┌─ MATERIAL FOR THE TASK

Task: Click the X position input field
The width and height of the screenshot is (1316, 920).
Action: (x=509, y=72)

└─
┌─ MATERIAL FOR THE TASK

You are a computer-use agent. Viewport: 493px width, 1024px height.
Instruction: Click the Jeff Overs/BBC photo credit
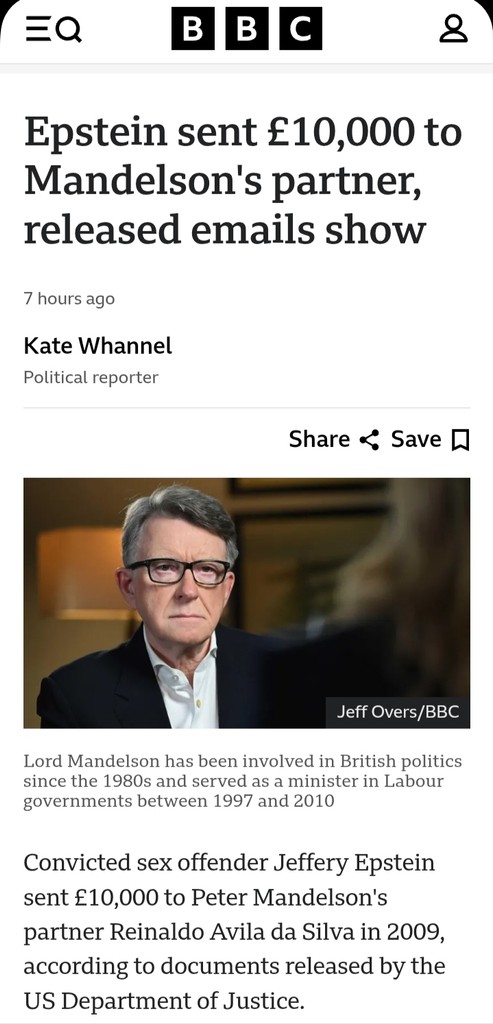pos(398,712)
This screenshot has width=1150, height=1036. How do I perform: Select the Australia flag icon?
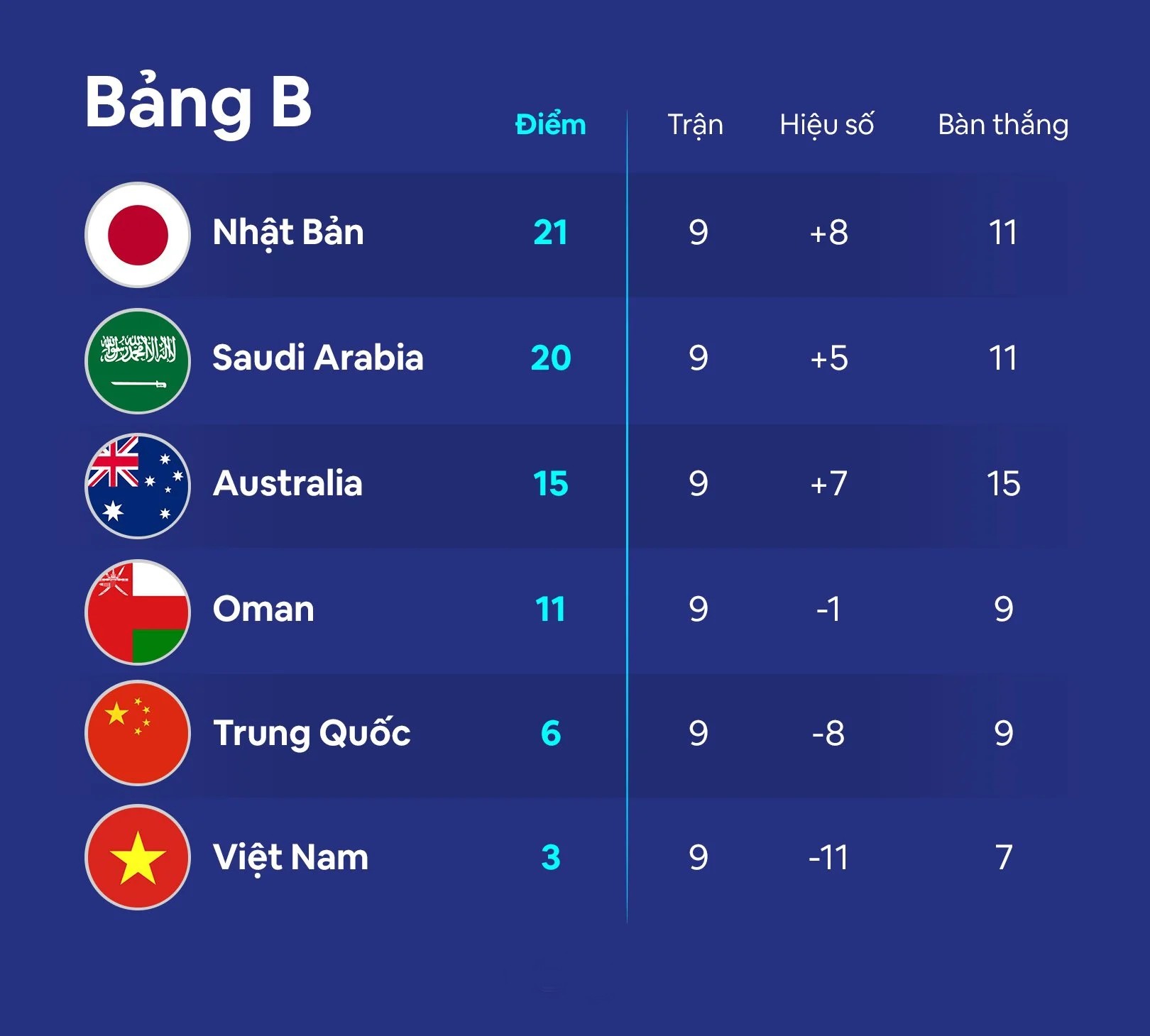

└─

▶ _TASK DETAILS_
Your answer must be the lines above from the one holding "You are a computer-use" up to and including the one holding "This screenshot has", exact and with no pictures.

▶ _ANSWER BELOW_
You are a computer-use agent. Viewport: 493px width, 1024px height.
Instruction: Click the Jeff Overs/BBC photo credit
pos(398,712)
This screenshot has width=1150, height=1036. How do I perform: Select the Australia flag icon?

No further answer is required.